====== Data listing ======

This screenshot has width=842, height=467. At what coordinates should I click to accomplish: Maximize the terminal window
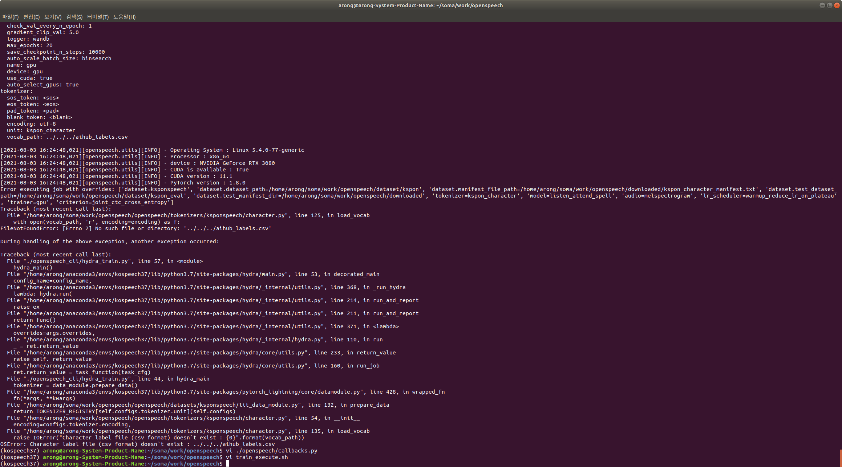click(829, 5)
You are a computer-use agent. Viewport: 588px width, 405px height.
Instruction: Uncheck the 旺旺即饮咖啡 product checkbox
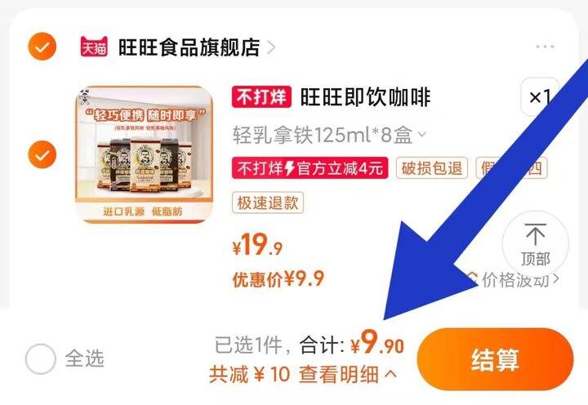[42, 154]
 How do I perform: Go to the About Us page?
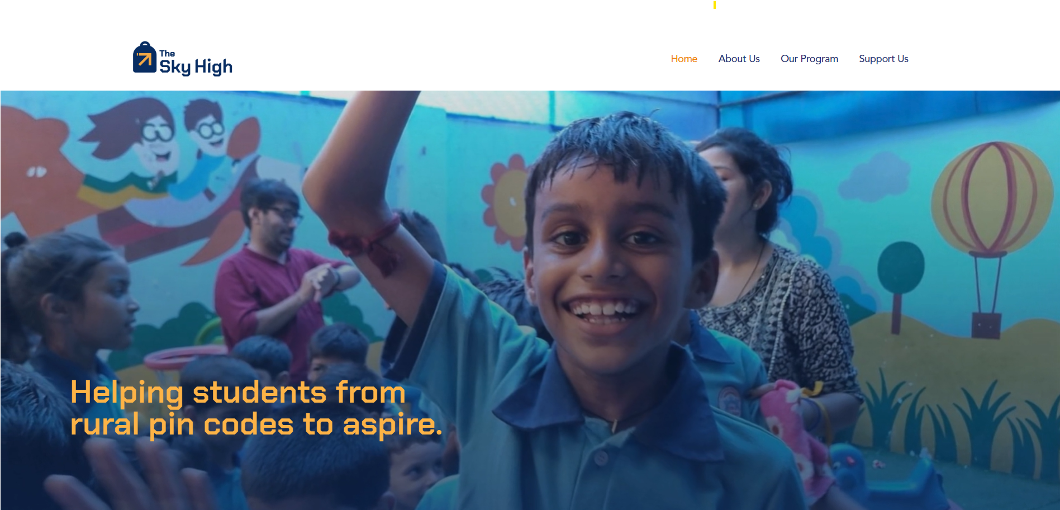coord(739,59)
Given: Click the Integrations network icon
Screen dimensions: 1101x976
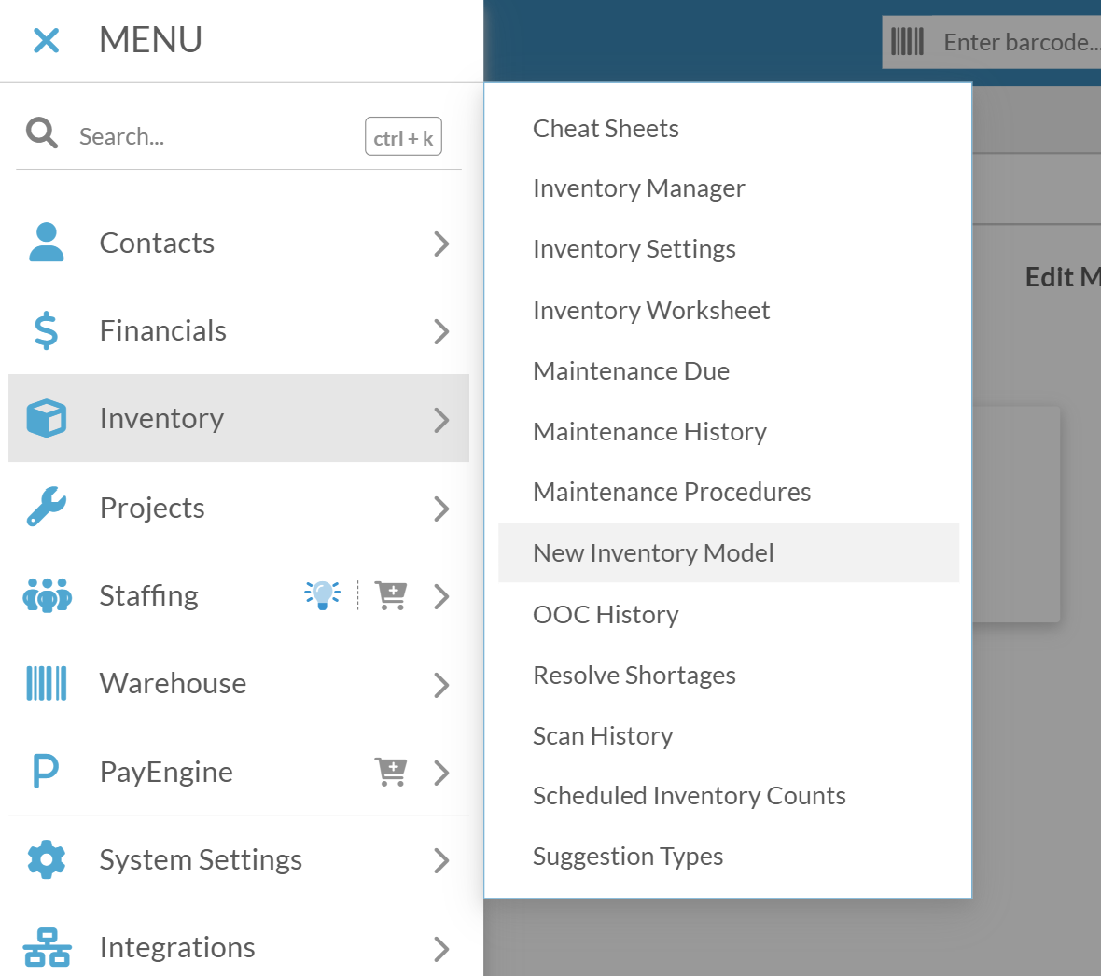Looking at the screenshot, I should point(47,947).
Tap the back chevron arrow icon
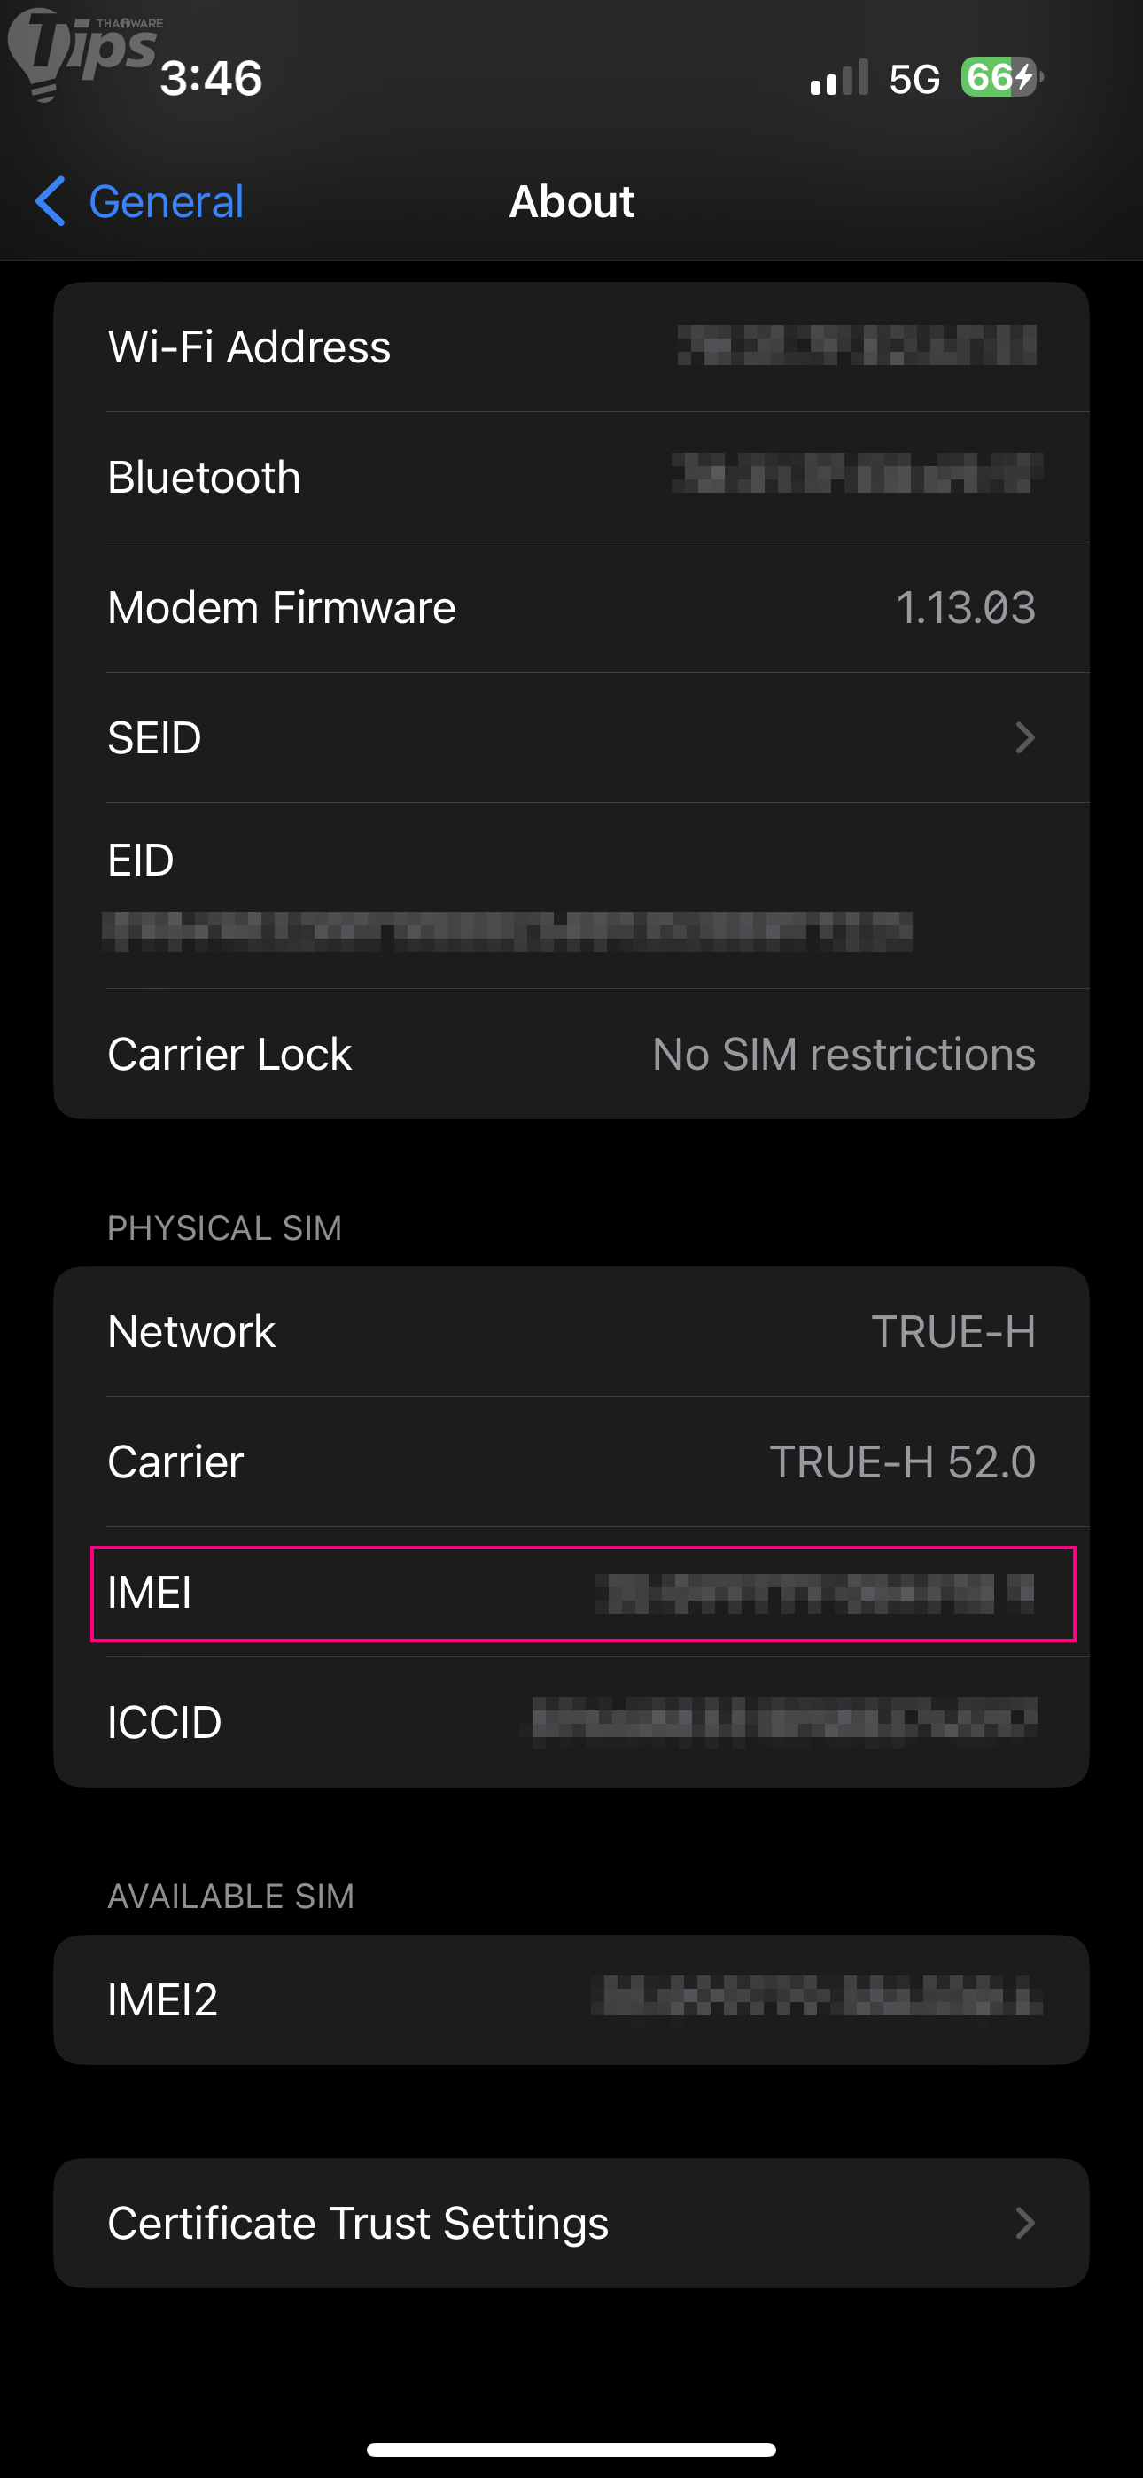This screenshot has height=2478, width=1143. [50, 201]
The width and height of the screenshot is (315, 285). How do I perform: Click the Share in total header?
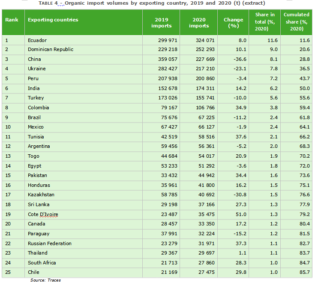click(264, 22)
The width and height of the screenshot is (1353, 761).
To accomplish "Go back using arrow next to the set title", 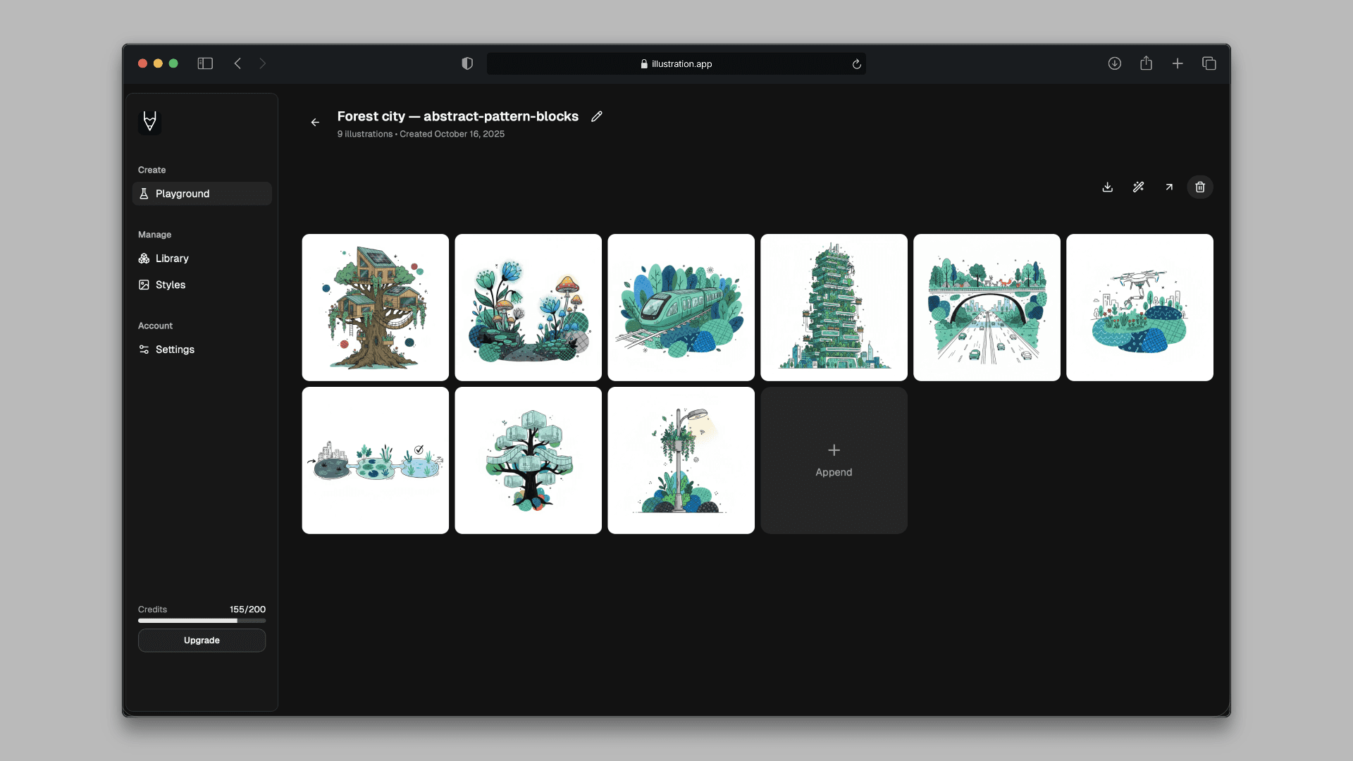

======

Exercise task: Copy every item above word for word, leaving out the pictures.

Exercise response:
This screenshot has width=842, height=467. At what coordinates should I click to accomplish: Maximize the terminal window
click(829, 5)
You are a computer-use agent. Viewport: 588px width, 405px height.
Instruction: Uncheck the 旺旺即饮咖啡 product checkbox
[42, 154]
 How do I perform: Go to the About Us page?
coord(739,59)
Given: Click the Integrations network icon
Screen dimensions: 1101x976
Looking at the screenshot, I should point(47,947).
Tap the back chevron arrow icon
This screenshot has height=2478, width=1143. [50, 201]
The width and height of the screenshot is (315, 285). How do I perform: Click the Share in total header?
click(264, 22)
The width and height of the screenshot is (1353, 761).
To accomplish "Go back using arrow next to the set title", 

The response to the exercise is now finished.